Activity
Reproduce the following entries exactly, leaving nothing out.

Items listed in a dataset

"""

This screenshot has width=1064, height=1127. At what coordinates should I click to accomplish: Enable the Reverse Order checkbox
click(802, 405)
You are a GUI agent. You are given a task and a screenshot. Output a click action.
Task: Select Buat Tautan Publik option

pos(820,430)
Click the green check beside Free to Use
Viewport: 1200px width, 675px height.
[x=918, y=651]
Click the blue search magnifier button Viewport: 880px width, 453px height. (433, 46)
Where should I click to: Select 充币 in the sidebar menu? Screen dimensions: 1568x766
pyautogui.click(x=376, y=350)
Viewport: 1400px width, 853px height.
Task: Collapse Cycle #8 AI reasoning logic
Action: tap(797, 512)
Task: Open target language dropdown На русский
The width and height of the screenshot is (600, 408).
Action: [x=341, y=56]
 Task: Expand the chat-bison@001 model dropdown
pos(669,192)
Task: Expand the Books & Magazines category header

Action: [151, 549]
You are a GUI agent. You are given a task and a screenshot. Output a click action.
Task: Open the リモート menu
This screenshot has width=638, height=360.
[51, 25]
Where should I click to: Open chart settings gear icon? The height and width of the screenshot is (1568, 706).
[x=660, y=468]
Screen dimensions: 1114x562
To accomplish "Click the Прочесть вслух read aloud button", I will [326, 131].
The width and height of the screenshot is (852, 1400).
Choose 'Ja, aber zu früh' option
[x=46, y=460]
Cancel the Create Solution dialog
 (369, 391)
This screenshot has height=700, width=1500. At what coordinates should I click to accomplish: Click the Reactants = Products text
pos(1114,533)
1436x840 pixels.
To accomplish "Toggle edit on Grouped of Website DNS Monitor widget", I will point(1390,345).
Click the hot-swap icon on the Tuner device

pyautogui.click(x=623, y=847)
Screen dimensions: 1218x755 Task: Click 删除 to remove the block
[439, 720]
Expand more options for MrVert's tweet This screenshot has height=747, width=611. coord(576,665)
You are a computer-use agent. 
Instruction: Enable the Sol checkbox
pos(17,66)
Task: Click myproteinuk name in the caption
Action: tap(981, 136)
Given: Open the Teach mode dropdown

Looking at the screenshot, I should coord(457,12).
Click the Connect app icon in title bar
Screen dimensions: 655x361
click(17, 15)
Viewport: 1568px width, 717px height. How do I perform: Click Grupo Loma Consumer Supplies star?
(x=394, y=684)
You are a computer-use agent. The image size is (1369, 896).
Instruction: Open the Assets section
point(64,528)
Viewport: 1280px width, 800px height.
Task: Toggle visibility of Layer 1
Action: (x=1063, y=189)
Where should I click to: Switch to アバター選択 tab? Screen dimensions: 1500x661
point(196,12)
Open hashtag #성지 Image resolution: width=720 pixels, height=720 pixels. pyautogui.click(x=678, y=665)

"""

Task response
This screenshot has width=1064, height=1127. At what coordinates should I click to accomplish: Enable the Reverse Order checkbox
click(802, 405)
You are a GUI agent. You are given a task and a screenshot. Output a click action.
Task: Select Buat Tautan Publik option

pos(820,430)
Click the green check beside Free to Use
Viewport: 1200px width, 675px height.
[x=918, y=651]
Click the blue search magnifier button Viewport: 880px width, 453px height. (433, 46)
Where should I click to: Select 充币 in the sidebar menu? Screen dimensions: 1568x766
pyautogui.click(x=376, y=350)
Viewport: 1400px width, 853px height.
Task: Collapse Cycle #8 AI reasoning logic
Action: tap(797, 512)
Task: Open target language dropdown На русский
The width and height of the screenshot is (600, 408).
Action: [x=341, y=56]
 Task: Expand the chat-bison@001 model dropdown
pos(669,192)
Task: Expand the Books & Magazines category header

Action: [151, 549]
You are a GUI agent. You are given a task and a screenshot. Output a click action.
Task: Open the リモート menu
This screenshot has width=638, height=360.
[51, 25]
Where should I click to: Open chart settings gear icon? The height and width of the screenshot is (1568, 706).
[x=660, y=468]
Screen dimensions: 1114x562
To accomplish "Click the Прочесть вслух read aloud button", I will [326, 131].
The width and height of the screenshot is (852, 1400).
Choose 'Ja, aber zu früh' option
[x=46, y=460]
Cancel the Create Solution dialog
 (369, 391)
This screenshot has height=700, width=1500. At what coordinates should I click to accomplish: Click the Reactants = Products text
pos(1114,533)
1436x840 pixels.
To accomplish "Toggle edit on Grouped of Website DNS Monitor widget", I will point(1390,345).
Click the hot-swap icon on the Tuner device

pyautogui.click(x=623, y=847)
Screen dimensions: 1218x755 Task: Click 删除 to remove the block
[439, 720]
Expand more options for MrVert's tweet This screenshot has height=747, width=611. coord(576,665)
You are a computer-use agent. 
Instruction: Enable the Sol checkbox
pos(17,66)
Task: Click myproteinuk name in the caption
Action: tap(981, 136)
Given: Open the Teach mode dropdown

Looking at the screenshot, I should coord(457,12).
Click the Connect app icon in title bar
Screen dimensions: 655x361
click(17, 15)
Viewport: 1568px width, 717px height. How do I perform: Click Grupo Loma Consumer Supplies star?
(x=394, y=684)
You are a computer-use agent. The image size is (1369, 896).
Instruction: Open the Assets section
point(64,528)
Viewport: 1280px width, 800px height.
Task: Toggle visibility of Layer 1
Action: (x=1063, y=189)
Where should I click to: Switch to アバター選択 tab? Screen dimensions: 1500x661
point(196,12)
Open hashtag #성지 Image resolution: width=720 pixels, height=720 pixels. pyautogui.click(x=678, y=665)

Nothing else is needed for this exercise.